For those looking to create their own benchmarks, promptfoo[0] is one way to do this locally:

  prompts:
    - "Write this in Python 3: {{ask}}"
  
  providers:
    - ollama:chat:llama3:8b
    - ollama:chat:phi3
    - ollama:chat:qwen:7b
    
  tests:
    - vars:
        ask: a function to determine if a number is prime
    - vars:
        ask: a function to split a restaurant bill given individual contributions and shared items
Jumping in because I'm a big believer in (1) local LLMs, and (2) evals specific to individual use cases.

[0] https://github.com/typpo/promptfoo

[+] stephen37|1 year ago|reply
I love working with Ollama, I was really surprised at how easy it is to build a simple RAG system with it. For example: https://github.com/stephen37/ollama_local_rag
[+] addandsubtract|1 year ago|reply
Nice, I've been looking out for something like this! What's Jina AI and how is it local if I need an API key for it? Also, this is the first time I'm hearing about poetry. Might be worth including in the prerequisites (unless I can just stick with pip?)
[+] yjftsjthsd-h|1 year ago|reply
[Why] do models require a new version? It can already take arbitrary gguf; I assumed they just had a registry online
[+] ynniv|1 year ago|reply
They do, and I was using the "new" models before the update. Perhaps there is tuning or bug fixes for them? Or they just want to confirm that these are supported. There are some new models that do have different architectures, so sometimes an update is necessary.
[+] FieryTransition|1 year ago|reply
Because the way they are quantized takes time to get bug-free when new architectures are released. If a model was quantized with a known bug in the quantizer, then it effectively makes those quantized versions buggy and they need to be requantized with a new version of llamacpp which has this fixed.
[+] Sammi|1 year ago|reply
Is there a copilot-like autocomplete vscode plugin that uses Ollama?
[+] prometheon1|1 year ago|reply
Yes, the continue.dev plugin can use ollama as backend
[+] arvinsim|1 year ago|reply
Download deepsync coder model via Ollama and connect to the model using CodeGPT plugin?
[+] thedatamonger|1 year ago|reply
this looks very awesome. can someone tell me why there is no chatter about this? is there something else out there that blows this out of the water in terms of ease of use and access to sample many LLM's ?
[+] brrrrrm|1 year ago|reply
HN isnt really the best space for LLM news - r/LocalLlama and twitter are much better. I think HN has some cultural issues with “AI” news
[+] chadsix|1 year ago|reply
Ollama is really organized - it relies on llama but the UX and organization it provides makes it legit. We recently made a one-click wizard to run Open WebUI and Ollama together, self hosted and remotely accessible but locally hosted [1]

[1] https://github.com/ipv6rslimited/cloudseeder

[+] gertop|1 year ago|reply
LM Studio is a lot more user friendly, probably the easiest UI to use out there. No terminal nonsense, no manual to read. Just double click and chat. It even explains to you what the model names mean (eg diff between Q4_1 Q4_K Q4_K_M... For whatever reason all the other tools assume you know what it means).

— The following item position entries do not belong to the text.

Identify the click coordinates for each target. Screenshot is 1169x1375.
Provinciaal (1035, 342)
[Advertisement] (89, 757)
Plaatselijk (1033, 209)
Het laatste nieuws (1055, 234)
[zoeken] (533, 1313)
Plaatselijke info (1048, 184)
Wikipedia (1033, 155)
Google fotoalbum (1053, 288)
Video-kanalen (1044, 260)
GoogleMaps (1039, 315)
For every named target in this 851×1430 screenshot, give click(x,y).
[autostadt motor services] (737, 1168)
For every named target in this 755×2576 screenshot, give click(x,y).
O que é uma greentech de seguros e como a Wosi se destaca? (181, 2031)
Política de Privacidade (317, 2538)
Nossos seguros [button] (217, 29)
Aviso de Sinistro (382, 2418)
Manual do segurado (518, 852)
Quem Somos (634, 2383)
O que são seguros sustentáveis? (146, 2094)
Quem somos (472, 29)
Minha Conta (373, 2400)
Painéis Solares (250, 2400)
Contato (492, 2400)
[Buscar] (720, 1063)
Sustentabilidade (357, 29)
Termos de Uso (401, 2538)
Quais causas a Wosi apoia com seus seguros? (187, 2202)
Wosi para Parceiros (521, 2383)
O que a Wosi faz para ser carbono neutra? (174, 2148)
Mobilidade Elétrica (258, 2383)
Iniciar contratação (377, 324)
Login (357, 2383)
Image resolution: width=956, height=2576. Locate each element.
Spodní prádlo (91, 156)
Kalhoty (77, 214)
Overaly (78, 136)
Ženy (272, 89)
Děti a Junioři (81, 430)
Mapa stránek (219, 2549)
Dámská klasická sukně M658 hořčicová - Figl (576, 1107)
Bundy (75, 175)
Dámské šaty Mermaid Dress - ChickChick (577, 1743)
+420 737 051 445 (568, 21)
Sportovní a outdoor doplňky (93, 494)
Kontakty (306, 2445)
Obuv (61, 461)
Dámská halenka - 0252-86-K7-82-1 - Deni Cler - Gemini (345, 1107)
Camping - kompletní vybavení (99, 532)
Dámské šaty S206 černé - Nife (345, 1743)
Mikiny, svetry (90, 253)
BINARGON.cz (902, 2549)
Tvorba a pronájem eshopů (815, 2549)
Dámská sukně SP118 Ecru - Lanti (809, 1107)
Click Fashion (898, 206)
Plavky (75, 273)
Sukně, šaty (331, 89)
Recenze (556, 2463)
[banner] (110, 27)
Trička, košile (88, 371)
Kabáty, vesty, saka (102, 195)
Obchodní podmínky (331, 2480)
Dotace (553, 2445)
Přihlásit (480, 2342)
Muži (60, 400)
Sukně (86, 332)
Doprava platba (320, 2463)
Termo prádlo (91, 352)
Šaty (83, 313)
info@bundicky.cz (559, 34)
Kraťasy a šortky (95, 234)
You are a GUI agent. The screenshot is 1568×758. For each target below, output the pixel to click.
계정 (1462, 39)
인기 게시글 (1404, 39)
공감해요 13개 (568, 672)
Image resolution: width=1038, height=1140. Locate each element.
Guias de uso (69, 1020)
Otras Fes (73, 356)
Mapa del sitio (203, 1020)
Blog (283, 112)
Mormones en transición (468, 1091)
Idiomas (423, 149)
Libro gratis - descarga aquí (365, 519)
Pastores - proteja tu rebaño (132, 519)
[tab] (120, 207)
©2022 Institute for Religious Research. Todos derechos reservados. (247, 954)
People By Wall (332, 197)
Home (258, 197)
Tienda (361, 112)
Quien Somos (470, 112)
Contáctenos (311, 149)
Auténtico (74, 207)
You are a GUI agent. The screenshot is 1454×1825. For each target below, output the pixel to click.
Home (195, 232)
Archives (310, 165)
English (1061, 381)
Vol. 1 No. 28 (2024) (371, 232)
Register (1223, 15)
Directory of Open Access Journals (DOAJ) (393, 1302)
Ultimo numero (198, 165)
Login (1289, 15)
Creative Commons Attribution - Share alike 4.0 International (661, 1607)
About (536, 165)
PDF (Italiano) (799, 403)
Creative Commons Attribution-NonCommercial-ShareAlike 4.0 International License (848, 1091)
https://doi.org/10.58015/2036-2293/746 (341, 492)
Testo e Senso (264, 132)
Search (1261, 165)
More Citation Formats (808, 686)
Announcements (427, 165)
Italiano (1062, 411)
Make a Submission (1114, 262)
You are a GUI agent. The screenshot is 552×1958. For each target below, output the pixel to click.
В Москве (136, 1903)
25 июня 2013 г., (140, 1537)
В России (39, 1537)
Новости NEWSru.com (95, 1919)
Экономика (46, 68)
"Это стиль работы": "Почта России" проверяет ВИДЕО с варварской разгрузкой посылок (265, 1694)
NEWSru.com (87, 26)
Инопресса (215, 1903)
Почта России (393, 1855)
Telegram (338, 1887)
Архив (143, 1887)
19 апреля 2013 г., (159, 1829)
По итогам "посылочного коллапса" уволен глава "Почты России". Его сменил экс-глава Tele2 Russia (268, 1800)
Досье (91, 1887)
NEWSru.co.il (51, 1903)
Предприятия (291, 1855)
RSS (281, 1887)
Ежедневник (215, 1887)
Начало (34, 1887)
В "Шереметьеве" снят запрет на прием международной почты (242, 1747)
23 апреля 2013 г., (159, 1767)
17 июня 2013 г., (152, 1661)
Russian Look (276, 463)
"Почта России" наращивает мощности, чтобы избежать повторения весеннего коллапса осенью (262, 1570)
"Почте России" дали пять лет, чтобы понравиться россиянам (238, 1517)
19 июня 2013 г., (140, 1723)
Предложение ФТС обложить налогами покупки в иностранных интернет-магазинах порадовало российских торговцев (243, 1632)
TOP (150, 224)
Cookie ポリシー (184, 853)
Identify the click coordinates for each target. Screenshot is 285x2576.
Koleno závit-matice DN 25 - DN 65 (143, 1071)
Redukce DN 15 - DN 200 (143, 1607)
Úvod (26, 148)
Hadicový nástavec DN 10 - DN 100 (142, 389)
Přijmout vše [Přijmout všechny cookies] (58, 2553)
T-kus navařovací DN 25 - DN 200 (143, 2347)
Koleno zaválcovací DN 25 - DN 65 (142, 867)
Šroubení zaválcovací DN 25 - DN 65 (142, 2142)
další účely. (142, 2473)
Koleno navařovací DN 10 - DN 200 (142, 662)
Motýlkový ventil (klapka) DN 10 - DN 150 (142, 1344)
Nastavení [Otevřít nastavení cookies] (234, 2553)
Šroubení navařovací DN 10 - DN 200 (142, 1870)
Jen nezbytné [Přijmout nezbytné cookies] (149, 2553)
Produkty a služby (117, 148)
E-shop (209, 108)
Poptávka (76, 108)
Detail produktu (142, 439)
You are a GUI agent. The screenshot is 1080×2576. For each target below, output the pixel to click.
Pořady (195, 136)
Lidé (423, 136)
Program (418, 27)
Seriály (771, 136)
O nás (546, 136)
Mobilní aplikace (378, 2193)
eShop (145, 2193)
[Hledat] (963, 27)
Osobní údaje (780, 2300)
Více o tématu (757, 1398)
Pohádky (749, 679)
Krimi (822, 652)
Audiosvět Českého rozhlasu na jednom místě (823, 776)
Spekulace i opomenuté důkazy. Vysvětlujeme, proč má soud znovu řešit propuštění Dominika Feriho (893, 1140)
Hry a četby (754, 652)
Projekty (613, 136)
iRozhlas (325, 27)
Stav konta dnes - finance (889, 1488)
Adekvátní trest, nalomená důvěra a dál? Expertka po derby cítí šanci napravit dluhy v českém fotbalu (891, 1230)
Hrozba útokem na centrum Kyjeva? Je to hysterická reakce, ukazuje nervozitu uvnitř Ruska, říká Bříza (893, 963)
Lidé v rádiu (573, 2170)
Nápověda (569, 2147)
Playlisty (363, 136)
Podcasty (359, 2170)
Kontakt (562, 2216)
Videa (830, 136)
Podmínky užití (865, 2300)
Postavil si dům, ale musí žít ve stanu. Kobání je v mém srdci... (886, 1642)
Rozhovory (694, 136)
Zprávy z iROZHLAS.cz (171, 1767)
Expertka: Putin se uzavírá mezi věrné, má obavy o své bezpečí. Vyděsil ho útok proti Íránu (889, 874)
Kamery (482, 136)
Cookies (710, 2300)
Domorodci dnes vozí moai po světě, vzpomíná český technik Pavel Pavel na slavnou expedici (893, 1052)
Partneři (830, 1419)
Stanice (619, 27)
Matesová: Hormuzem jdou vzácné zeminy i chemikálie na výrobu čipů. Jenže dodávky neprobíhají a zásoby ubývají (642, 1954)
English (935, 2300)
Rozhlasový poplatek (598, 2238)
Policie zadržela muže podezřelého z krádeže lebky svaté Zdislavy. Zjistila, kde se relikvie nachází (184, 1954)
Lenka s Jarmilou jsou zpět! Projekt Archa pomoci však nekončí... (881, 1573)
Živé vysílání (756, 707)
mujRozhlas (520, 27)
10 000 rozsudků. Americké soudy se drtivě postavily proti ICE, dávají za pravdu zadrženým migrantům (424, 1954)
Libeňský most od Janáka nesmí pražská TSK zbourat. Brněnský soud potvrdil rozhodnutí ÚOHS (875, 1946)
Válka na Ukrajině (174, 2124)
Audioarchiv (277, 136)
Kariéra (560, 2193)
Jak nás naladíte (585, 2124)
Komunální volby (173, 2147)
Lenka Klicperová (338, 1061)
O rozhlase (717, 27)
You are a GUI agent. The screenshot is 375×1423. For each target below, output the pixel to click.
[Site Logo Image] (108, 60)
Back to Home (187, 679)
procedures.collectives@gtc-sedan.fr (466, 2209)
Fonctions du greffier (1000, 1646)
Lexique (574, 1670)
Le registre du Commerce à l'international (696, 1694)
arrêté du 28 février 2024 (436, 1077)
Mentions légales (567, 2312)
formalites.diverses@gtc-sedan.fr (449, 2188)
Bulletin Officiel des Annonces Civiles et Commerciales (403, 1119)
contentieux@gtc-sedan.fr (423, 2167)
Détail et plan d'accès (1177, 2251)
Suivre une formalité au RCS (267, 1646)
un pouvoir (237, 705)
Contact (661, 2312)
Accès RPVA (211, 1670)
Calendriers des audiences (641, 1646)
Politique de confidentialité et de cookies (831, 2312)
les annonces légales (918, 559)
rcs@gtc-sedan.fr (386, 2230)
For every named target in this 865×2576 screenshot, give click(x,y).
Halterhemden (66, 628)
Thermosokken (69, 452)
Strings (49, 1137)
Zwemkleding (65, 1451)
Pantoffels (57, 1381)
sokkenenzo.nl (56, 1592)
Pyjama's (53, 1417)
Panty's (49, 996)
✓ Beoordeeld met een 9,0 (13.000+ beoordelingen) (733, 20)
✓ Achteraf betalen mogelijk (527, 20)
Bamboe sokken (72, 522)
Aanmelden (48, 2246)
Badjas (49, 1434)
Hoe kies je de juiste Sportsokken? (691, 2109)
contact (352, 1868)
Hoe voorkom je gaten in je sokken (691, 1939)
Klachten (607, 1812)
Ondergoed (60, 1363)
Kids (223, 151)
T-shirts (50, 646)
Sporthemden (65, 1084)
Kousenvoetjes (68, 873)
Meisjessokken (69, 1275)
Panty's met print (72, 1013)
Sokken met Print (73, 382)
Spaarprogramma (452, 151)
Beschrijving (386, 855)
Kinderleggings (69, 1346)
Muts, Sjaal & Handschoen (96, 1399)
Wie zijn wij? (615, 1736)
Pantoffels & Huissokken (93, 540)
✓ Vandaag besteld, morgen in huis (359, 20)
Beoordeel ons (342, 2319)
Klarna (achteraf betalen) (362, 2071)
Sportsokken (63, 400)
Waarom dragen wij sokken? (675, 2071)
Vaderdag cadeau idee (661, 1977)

Built-in model recommendations are also handy.

Very friendly tool!

However it's not open-source.

[+] Cheer2171|1 year ago|reply
Why do you think there is no chatter about this? There have been hundreds of posts about ollama on HN. This is a point release of an already well known project.
[+] FieryTransition|1 year ago|reply
I use a mix of using llamacpp directly via my own python bindings and using it via llamacpp-python for function calling and full control over parameters and loading, but otherwise ollama is just great for ease of use. There's really not a reason not to use it, if just want to load gguf models and don't have any intricate requirements.
[+] CharlesW|1 year ago|reply
I can recommend LM Studio and Msty if you're looking for something with an integrated UX.
[+] perrygeo|1 year ago|reply
Opposite reaction here. I was just thinking, man I hear about Ollama every single day on HN. Not sure a point release is news :-)
[+] throw03172019|1 year ago|reply
Lola a has been brought up many times on HN. It’s a great tool!